6/1/2026 at 2:03:40 PM
When I was in college more than 20 years ago there was a class where we designed our own transistors (with a lot of help from the course material), assembled those into logic gates and registers, assembled those into adders, multipliers, memories, etc., and finally implemented a function like a CRC calculator/checker. We then sent our designs to MOSIS and got a chip back. By far the coolest class I took.Then I got into industry and saw that each of those steps is done by a different team of people, often at different companies. Most companies doing "chip design" today are buying off-the-shelf processors, system busses, memories, dma engines, network subsystems, sensor interfaces, etc. and just wiring them up. It's honestly kind of just, tedious now. The challenges have more to do with making sure those components are all mated up correctly than in doing any fun design work, at least for everyone on the team except the "chip architect." Working on the verification team is usually more interesting than on the design team on these kinds of projects (but don't tell the designers I said that).
I currently work for a company doing novel digital designs targeting FPGAs. There are still some off-the-shelf parts such as a PCIe, Ethernet, etc. blocks, but a good amount of the stuff I did in school, such as designing state machines, efficient data structures, and instruction sets.

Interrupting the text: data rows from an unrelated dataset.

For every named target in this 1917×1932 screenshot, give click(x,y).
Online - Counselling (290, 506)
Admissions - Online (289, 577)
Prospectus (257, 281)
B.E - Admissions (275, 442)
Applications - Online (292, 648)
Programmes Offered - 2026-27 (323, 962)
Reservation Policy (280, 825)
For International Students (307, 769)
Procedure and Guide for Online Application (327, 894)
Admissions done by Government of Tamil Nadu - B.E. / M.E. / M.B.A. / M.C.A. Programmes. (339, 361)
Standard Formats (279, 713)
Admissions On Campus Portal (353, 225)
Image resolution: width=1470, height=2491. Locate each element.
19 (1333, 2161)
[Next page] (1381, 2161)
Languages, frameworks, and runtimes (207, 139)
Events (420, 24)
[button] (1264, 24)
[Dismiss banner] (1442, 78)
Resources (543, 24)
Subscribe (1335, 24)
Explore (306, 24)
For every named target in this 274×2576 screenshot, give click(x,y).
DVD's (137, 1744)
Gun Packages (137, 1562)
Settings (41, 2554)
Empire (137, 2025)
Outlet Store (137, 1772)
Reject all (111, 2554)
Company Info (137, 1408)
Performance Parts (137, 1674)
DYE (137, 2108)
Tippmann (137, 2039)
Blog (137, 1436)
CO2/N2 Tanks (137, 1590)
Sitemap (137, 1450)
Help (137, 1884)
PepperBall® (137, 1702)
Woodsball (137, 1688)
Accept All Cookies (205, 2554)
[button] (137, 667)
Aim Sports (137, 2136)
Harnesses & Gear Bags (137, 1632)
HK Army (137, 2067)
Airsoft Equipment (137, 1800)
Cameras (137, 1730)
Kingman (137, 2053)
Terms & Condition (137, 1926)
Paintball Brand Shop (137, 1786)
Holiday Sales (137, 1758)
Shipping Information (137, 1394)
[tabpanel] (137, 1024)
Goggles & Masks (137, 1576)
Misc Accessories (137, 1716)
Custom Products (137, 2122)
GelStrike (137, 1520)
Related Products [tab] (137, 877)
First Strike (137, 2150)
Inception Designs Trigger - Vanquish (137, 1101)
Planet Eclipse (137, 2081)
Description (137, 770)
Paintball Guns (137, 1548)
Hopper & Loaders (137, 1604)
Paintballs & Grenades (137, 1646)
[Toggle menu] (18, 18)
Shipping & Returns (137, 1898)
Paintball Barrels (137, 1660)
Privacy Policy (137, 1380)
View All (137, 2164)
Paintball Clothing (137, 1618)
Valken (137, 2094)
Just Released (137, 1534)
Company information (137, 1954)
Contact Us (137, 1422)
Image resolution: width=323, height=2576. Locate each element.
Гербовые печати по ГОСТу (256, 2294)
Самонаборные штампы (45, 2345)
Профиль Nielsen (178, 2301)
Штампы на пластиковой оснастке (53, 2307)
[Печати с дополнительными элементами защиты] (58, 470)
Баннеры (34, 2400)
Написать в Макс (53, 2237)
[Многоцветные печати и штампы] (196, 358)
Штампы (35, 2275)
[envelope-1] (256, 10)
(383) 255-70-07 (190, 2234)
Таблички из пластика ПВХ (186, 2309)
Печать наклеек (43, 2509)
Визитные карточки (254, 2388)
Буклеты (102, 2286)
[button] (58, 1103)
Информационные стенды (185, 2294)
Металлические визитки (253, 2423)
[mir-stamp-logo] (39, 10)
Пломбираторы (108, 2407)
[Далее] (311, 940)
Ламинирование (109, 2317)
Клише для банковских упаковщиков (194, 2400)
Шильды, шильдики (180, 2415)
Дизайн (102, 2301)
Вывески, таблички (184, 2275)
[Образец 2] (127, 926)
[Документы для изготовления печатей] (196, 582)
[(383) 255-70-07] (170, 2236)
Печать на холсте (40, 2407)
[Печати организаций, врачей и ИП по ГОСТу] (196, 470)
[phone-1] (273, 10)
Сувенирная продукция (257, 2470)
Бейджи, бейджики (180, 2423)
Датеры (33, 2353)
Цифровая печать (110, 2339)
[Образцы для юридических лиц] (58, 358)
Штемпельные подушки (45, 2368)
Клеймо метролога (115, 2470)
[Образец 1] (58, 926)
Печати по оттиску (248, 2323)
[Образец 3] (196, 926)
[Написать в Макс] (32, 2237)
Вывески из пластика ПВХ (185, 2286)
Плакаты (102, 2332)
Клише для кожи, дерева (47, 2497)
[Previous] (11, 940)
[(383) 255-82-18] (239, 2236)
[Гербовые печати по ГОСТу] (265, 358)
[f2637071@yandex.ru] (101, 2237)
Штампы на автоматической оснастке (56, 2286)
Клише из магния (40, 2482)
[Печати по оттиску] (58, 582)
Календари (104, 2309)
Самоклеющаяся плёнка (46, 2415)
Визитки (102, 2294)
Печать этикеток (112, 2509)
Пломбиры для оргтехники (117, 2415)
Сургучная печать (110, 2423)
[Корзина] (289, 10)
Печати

It's pretty fun.
by krupan
6/1/2026 at 7:00:00 PM
> each of those steps is done by a different team of people, often at different companies. Most companies doing [ABC] today are buying off-the-shelf [XYZ] etc. and just wiring them up.A lot of software engineering work is similar -- basically plumbing across bits of functionality that someone else wrote. But really, isn't this true for several industries and most jobs? Between the management framework of breaking down responsibilities and pushing companies / people to focus on "core competencies" it seems that there's an inexorable tide in this direction, especially in corporate roles. Startups, of course, are the exception because they typically haven't gotten to a point where they have the luxury of dividing a goal so finely between so many people.